**WHAT TO PRODUCE**
Once the pictures are removed, output the remaining entries exactly as given.

**EXTRACTED MATERIAL**
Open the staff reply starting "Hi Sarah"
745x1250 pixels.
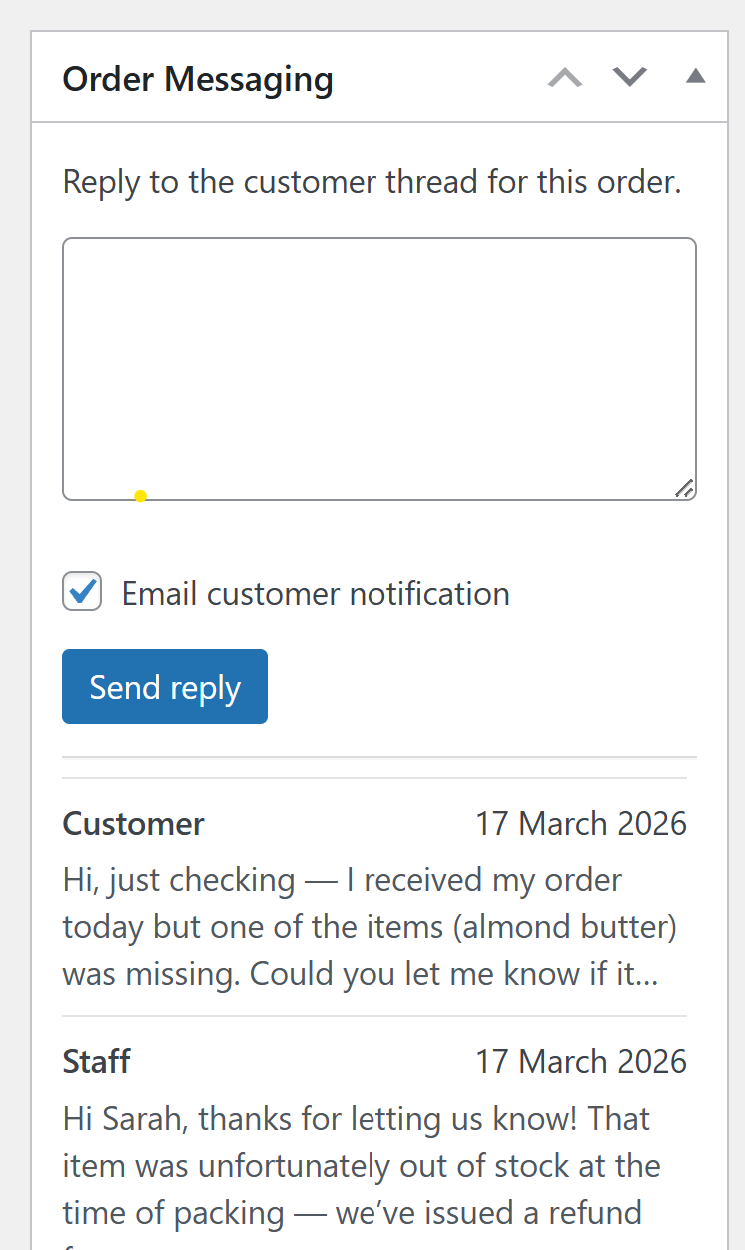[x=357, y=1118]
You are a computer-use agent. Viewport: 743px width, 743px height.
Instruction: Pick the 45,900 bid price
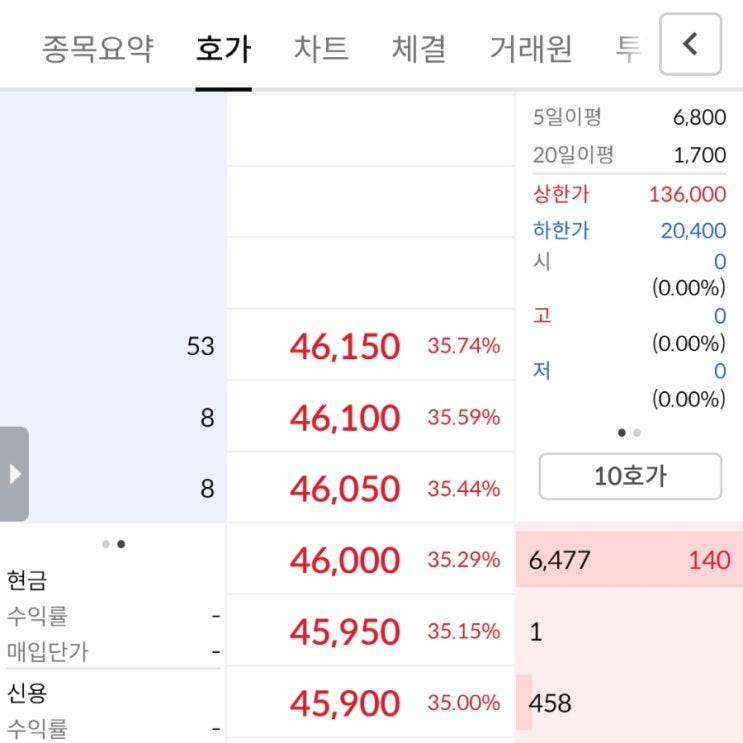[345, 703]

**RESPONSE FOR THIS EXERCISE**
Open the staff reply starting "Hi Sarah"
745x1250 pixels.
[x=357, y=1118]
You are a computer-use agent. Viewport: 743px width, 743px height.
Instruction: Pick the 45,900 bid price
[345, 703]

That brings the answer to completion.